Screenshot grounding data »
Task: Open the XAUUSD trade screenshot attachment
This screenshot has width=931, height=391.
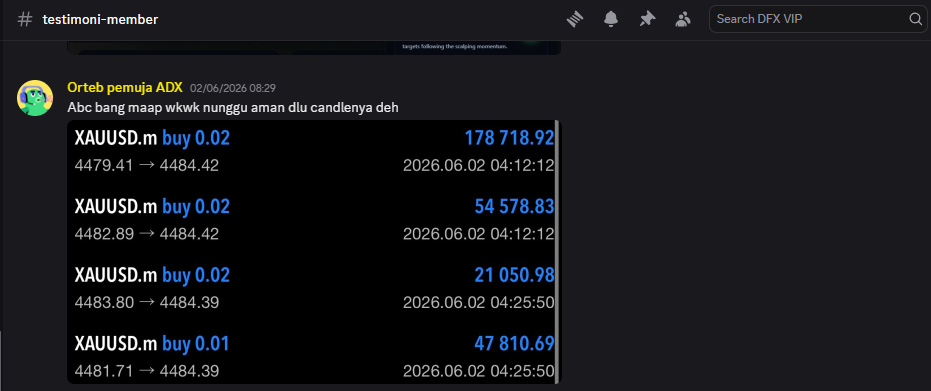Action: (314, 252)
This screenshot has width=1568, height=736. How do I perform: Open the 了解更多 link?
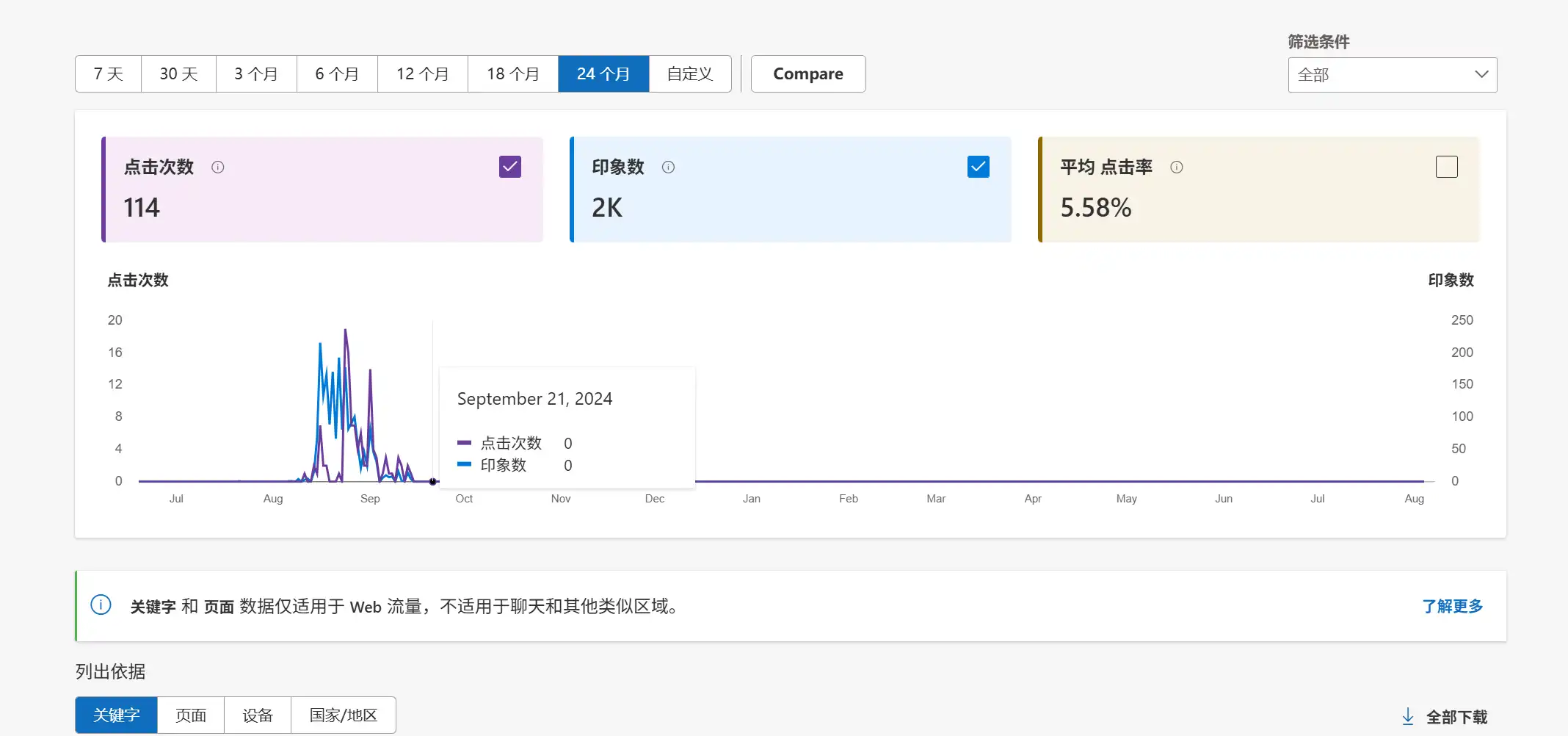point(1452,606)
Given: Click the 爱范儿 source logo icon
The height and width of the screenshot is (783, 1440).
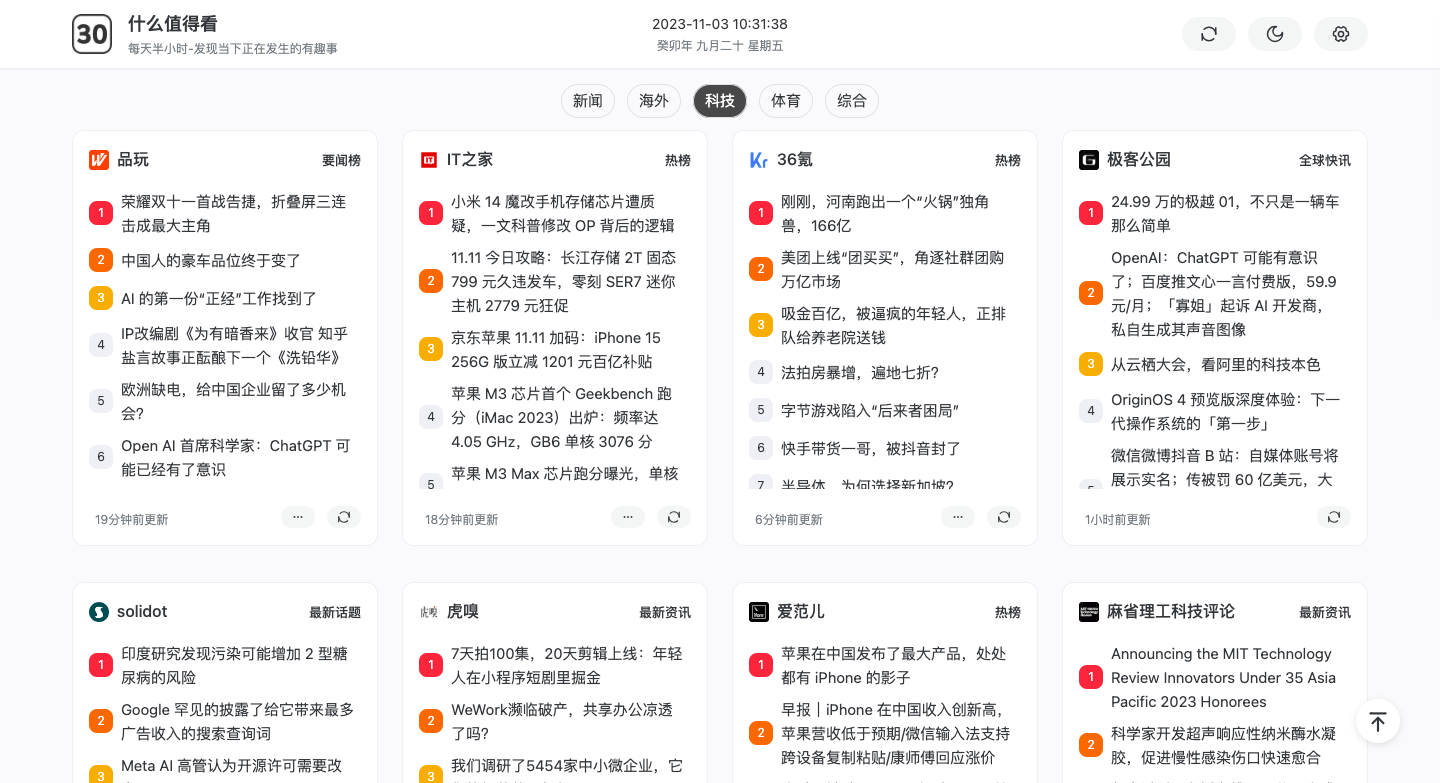Looking at the screenshot, I should coord(759,611).
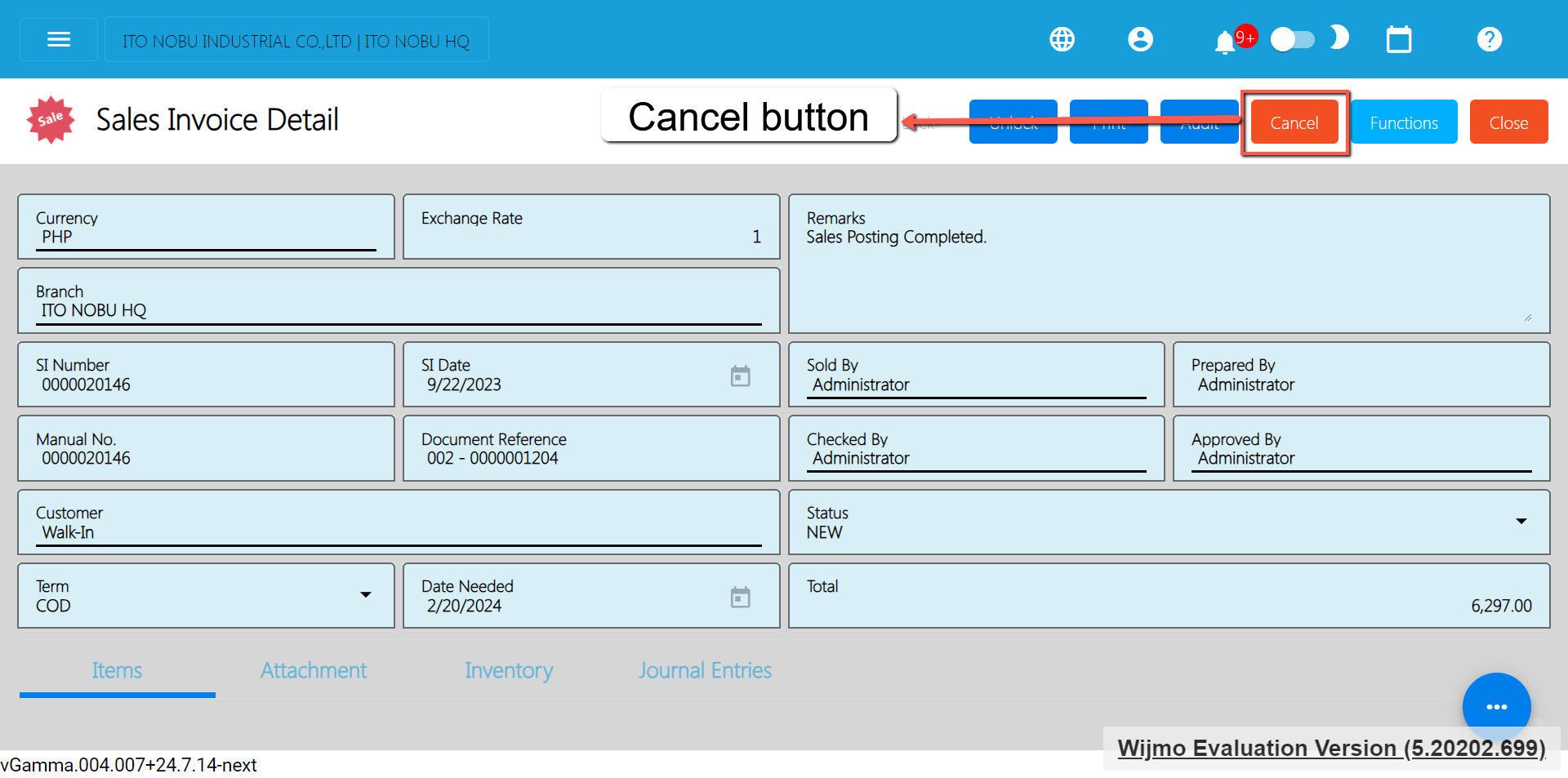Click into the Remarks text area
Image resolution: width=1568 pixels, height=778 pixels.
[1168, 278]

INSTRUCTIONS TO FOLLOW » Reproduce the data above in full, exactly as it is, with the pictures left out.

REPLY »
Task: Open the XAUUSD trade screenshot attachment
This screenshot has width=931, height=391.
Action: (314, 252)
This screenshot has width=1568, height=736. How do I perform: Open the 了解更多 link?
point(1452,606)
Given: Click the 爱范儿 source logo icon
The height and width of the screenshot is (783, 1440).
Looking at the screenshot, I should coord(759,611).
Click into the Remarks text area
Image resolution: width=1568 pixels, height=778 pixels.
[1168, 278]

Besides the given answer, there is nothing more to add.